What, you* claim that you cannot sell a battery without my name, address, and phone number, but you cannot be bothered to ask about what you sell? :rolleyes:
Not you, Martini, I’m addressing this to the Radio Shack folks.
I used to work at a college for a program that served a number of older students. Many of these folks had a very low income and no computer experience. I am not exaggerating-I had folks who could not effectively use a mouse. Part of my job was maintaining 6 work stations for our students use. I had to explain practically every aspect of computer use, from library searches to printing on both sides of a page.
Just like with any skill, some of our students learned and some didn’t, some learned to be helpless. One guy in particular sticks in my mind. It was worse than learned helplessness. I dreaded leaving him on a computer by himself. Seemingly every time he came in something would get screwed up on the computer, and often I had no clue how he did it. Luckily he was a nice person otherwise I would have dreaded seeing him.
By the way I think the key for training people is to make them do the operations themselves.

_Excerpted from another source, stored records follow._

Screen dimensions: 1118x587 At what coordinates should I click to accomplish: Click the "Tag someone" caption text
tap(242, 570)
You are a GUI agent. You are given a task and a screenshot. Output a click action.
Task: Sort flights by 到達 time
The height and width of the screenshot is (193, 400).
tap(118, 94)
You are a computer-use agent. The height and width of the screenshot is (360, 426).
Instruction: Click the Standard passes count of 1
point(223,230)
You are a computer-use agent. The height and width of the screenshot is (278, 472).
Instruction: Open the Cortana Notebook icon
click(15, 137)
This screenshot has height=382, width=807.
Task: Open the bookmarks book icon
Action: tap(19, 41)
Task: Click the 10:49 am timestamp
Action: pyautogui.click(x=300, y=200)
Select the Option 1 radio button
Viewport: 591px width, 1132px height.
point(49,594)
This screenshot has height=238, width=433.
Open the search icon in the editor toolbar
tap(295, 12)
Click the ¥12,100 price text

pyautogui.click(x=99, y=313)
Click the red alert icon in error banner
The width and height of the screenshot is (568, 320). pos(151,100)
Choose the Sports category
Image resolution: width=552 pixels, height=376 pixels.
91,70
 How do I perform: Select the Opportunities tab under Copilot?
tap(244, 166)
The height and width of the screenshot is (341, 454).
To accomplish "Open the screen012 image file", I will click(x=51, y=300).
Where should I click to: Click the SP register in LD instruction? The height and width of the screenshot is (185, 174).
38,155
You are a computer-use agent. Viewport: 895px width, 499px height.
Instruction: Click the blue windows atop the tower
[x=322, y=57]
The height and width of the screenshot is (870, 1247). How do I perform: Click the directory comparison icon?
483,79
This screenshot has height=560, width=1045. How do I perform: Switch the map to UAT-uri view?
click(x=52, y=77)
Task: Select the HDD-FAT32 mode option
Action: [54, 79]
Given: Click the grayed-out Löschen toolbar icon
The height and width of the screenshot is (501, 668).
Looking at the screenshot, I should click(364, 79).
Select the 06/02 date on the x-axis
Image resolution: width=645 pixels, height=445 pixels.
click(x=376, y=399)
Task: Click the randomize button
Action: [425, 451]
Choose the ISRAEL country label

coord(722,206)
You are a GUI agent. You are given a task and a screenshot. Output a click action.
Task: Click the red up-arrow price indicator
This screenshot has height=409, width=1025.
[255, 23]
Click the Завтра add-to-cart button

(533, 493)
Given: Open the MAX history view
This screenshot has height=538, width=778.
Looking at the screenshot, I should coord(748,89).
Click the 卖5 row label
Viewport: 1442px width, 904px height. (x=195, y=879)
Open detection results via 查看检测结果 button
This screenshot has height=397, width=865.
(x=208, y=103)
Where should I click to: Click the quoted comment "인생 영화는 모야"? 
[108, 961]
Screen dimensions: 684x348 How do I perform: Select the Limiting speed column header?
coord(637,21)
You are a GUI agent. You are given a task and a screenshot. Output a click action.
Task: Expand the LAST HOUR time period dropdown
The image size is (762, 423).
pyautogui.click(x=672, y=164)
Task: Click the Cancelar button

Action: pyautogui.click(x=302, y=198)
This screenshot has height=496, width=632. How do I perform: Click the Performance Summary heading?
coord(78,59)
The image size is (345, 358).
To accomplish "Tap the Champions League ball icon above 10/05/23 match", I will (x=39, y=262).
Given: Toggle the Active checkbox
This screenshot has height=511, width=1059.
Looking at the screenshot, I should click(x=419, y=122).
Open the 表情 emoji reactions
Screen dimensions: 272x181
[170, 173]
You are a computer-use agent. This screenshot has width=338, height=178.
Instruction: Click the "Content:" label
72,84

Well, actually, the Radio Shacks in Canada are now The Source, because the distributor lost the license to use the RS name (i’m not sure of the details), but still… every electronics student has gone there in a desperate hurry to get that forgotten resistor or fuse on the night before a project is due.
And as Napier said, in many centres RS/The Source are the only places to get things like slightly-obscure batteries, adaptors, cables, etc. In Toronto you can go to dedicated electronics parts retailers like Active Components, but you can’t do that in Bancroft, or even Kingston.
No, it’s not. I’ve never been fat, but if I were (and especially if I were an adolescent), I’d certainly never go onto an Internet site that would ridicule me because of my weight. Would you?
The segment was funny, but its whole point was to belittle this "kid.’ Maybe in reality he likes being fat. I don’t know.